This will surely go down in Australian cricket history as the most protracted selection battle for a position which should have been made vacant a long time ago.
Marcus Harris, Matt Renshaw and Cameron Bancroft will pad up next week against Pakistan in Canberra for the possible right to one day hopefully replace David Warner when he potentially retires from the Test side.
Warner intends to hang up his baggy green cap after the third Test of the upcoming series against Pakistan, putting the ball in the selectors’ court to see if they have the gumption to veto his plans.
Despite a red-ball slump which has produced just 1243 runs at 28.9 with only one century in 25 Tests since 2020, the 37-year-old left-hander looks set to get his wish.
Channel Seven has already produced “farewell to Warner” promos to hype up what is likely to be a mundane series, hoping his swansong will lure in viewers.
The fact that Seven’s head of sport, Lewis Martin, has admitted this and applied further pressure on the selectors by weighing in for Warner via the media is a case of the tail wagging the dog and a terrible look for Cricket Australia.
All this leaves the frustrated trio of Harris, Bancroft and Renshaw no closer to their respective goal of succeeding Warner as Usman Khawaja’s opening partner.

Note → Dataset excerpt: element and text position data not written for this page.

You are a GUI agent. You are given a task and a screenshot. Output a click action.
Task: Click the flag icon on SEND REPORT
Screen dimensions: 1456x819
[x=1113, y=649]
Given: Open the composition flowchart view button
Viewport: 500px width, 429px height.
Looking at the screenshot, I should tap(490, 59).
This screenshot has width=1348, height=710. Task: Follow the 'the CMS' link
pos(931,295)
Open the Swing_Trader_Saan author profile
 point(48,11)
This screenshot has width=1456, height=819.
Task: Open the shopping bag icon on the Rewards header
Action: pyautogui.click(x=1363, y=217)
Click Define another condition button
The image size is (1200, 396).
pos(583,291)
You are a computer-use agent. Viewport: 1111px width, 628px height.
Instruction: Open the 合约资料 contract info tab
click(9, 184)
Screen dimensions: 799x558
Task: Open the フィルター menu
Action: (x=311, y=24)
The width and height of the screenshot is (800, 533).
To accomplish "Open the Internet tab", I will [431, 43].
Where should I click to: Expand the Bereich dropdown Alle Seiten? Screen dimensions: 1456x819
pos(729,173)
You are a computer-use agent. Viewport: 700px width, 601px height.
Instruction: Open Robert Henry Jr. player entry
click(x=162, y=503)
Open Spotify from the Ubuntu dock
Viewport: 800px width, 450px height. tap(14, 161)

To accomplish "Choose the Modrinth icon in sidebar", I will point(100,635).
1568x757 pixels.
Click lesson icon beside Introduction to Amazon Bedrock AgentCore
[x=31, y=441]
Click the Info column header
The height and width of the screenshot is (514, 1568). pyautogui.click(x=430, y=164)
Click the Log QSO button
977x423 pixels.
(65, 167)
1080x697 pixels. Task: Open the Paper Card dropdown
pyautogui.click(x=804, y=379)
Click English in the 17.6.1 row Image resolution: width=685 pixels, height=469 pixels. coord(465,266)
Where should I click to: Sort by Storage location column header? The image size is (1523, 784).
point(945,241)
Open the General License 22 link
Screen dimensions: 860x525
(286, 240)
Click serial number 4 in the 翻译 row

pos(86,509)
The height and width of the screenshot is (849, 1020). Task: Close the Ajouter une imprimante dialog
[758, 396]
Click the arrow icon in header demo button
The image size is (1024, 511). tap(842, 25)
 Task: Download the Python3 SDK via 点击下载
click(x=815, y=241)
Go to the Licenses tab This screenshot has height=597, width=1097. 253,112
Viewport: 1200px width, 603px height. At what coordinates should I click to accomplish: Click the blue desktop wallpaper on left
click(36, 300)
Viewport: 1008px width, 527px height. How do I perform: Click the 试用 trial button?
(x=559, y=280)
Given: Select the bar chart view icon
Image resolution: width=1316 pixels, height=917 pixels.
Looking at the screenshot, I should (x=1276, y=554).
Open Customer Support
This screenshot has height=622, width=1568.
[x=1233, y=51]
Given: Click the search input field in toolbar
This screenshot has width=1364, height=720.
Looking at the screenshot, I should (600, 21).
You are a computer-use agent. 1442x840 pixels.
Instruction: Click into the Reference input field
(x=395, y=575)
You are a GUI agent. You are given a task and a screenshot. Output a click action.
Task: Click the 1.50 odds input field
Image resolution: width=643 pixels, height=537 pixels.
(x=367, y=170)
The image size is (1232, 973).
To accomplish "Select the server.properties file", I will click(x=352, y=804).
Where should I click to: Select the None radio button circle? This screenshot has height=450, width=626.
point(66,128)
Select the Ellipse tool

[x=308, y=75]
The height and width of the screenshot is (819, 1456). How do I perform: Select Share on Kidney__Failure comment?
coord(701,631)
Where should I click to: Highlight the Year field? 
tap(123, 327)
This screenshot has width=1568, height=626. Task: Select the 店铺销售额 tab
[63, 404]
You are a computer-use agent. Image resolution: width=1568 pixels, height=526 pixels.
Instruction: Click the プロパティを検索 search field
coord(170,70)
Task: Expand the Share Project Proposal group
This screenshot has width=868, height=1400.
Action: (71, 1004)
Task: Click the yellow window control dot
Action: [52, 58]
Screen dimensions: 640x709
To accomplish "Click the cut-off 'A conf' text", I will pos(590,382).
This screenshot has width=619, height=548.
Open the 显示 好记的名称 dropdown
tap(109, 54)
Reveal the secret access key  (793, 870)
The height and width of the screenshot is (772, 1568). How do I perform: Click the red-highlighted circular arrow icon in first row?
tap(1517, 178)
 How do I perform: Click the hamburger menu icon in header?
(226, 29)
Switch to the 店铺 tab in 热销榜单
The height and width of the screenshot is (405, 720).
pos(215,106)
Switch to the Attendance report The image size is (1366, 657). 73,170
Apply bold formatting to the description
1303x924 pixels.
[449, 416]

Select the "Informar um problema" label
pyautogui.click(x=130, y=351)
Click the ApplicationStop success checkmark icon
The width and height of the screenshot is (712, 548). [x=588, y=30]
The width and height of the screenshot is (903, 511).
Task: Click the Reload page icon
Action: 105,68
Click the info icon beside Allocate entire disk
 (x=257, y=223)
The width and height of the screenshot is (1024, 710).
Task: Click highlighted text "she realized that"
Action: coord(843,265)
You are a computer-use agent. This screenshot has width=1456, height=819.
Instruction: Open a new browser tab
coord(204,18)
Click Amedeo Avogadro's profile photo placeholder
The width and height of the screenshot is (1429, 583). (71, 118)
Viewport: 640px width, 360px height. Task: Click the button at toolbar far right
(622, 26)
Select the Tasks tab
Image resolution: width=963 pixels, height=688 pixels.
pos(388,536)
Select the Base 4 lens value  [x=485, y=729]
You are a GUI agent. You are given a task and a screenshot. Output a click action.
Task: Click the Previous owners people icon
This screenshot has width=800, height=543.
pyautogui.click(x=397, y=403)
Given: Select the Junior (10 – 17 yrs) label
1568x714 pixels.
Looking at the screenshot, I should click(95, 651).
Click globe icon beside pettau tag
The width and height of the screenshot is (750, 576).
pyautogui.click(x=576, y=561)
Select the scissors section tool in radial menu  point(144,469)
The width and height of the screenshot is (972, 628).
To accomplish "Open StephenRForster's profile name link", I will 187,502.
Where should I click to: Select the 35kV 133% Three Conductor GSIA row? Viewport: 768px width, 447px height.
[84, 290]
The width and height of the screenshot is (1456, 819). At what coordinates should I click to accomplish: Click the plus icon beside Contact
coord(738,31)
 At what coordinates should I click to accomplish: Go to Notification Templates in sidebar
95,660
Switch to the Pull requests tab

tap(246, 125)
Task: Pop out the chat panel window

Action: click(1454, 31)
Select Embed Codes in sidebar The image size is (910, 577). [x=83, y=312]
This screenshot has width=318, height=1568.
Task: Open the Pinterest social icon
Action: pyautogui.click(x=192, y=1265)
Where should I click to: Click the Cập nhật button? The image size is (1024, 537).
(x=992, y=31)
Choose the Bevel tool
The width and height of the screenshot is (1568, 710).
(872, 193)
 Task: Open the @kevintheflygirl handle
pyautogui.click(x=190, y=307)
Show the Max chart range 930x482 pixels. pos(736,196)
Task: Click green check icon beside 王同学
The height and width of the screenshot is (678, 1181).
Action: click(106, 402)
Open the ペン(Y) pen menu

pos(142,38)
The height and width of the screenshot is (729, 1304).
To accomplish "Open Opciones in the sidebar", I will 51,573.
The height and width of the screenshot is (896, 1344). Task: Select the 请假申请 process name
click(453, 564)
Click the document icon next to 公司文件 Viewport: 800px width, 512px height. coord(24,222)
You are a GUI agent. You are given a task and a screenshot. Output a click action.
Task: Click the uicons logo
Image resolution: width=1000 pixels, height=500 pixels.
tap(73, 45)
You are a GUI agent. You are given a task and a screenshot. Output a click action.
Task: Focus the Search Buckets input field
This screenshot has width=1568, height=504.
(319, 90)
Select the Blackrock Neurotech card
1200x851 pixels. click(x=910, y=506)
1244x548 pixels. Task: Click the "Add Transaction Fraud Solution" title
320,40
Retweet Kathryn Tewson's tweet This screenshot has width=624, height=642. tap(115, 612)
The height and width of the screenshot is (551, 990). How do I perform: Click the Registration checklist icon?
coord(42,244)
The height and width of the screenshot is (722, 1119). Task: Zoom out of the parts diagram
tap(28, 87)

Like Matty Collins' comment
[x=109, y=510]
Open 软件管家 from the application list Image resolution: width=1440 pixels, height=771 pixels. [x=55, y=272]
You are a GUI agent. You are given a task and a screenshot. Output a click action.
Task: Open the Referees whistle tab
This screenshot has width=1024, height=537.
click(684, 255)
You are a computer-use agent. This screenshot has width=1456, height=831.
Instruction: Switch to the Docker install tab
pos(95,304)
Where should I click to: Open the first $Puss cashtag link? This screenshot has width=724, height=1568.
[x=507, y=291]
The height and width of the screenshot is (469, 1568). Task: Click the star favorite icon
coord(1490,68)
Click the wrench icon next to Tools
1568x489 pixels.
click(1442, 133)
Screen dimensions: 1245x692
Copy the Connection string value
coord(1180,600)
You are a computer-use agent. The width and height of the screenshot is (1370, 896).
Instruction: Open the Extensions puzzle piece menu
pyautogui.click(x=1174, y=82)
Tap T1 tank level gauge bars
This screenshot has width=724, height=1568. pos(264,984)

Whoever makes the cut this time around, in a year or two the other spot should be up for grabs with Khawaja, who turns 37 next month, also nearing the finish line of his career.
CA’s high-performance staff look like they’re already trying to preserve his ageing legs as much as possible, resting him from not one but two recent Sheffield Shield matches even though he’s only a single-format player at international level.
Renshaw got a brief recall last summer, Harris is widely considered the next in line but Bancroft should be the player who steps in for Warner at the top of the order.
Those two players will be inextricably linked in infamy due to their foolish actions at Cape Town five years ago and after Warner was able to rebuild his career, it would be fitting in a way if his exit opened the door for his younger counterpart to have a final crack at making the grade at Test level.
Bancroft, Harris and Renshaw have each had a couple of decent chances to cement a spot in the Test XI. They are all now much better players for the experience of their trevails but two of them are going to be disappointed by the selectors.
And whoever misses out on the Warner spot is no guarantee to be in contention when Khawaja calls it a day. Will Pucovski could be back in the frame by then or an emerging prospect like Henry Hunt or Teague Wyllie could jump the queue by then.
Encouragingly, Victoria coach Chris Rogers is saying Pucovski is coming out the other side of his mental health and concussion issues and once he strings a few matches together, the big scores should start flowing again.
Bancroft can’t have done much more than his output for Western Australia over the past two seasons – topping the Shield runscorers list last summer by a long way and he is again on top with 505 at 63.12 with two tons among his five scores over 50.
He has ironed out the deficiencies in his batting under Adam Voges and his coach is the perfect example of a player who made the most of their last chance to prove themselves at international level.
As the only right-hander among the contenders, or the incumbents for that matter, he has the potential to offer a point of difference to Khawaja.
The 31-year-old is not just scoring runs on the bouncier surfaces of the West – adaptability can be a weak point among Sandgropers due to the unique conditions that they grow up on.
Harris, also 31, has built up plenty of respect in the Australian dressing room for biding his time as a member of the extended squad who hasn’t been required in the starting line-up.
It has undoubtedly affected his momentum at Shield level but his diminishing returns at Victoria do not scream out Test recall.
He looks like the kind of gritty performer who will grind out a modest record at whichever level he’s in without converting that tenacity into dominance. The WA-born leftie wants to follow in his mentor Justin Langer’s footsteps by going from unfashionable to effective.
But his destiny appears more Bruce Laird than Langer in that he doesn’t quite have all the tools to convert occupation of the crease into centuries at the highest level.
In his favour is the fact he’s the only member of the three challengers who currently holds a CA contract after the new deals were handed out in May, after Renshaw’s struggles during the Border-Gavaskar Trophy tour in India.
Unlike his two rivals, Renshaw at least has time on his side if the 27-year-old misses out on Warner’s gig.
The Queenslander has shown enough both in his first foray to Test cricket before he was properly prepared and in his renaissance in the first-class arena to tantalise selectors into thinking he could make the spot his own, a la Matthew Hayden, after a few false starts.
It’s hard to read too much into his three Tests of limited opportunities last summer when he was barely sighted in the rain-ruined SCG Test and then sent on a hiding to nothing in the middle order on India’s raging turners – you couldn’t get conditions more foreign for someone most comfortable opening on seaming Gabba pitches.
Harris looks like he has his nose in front, Renshaw or even Pucovski could have the rosier long-term future but Bancroft deserves to be opening alongside Khawaja sooner rather than later.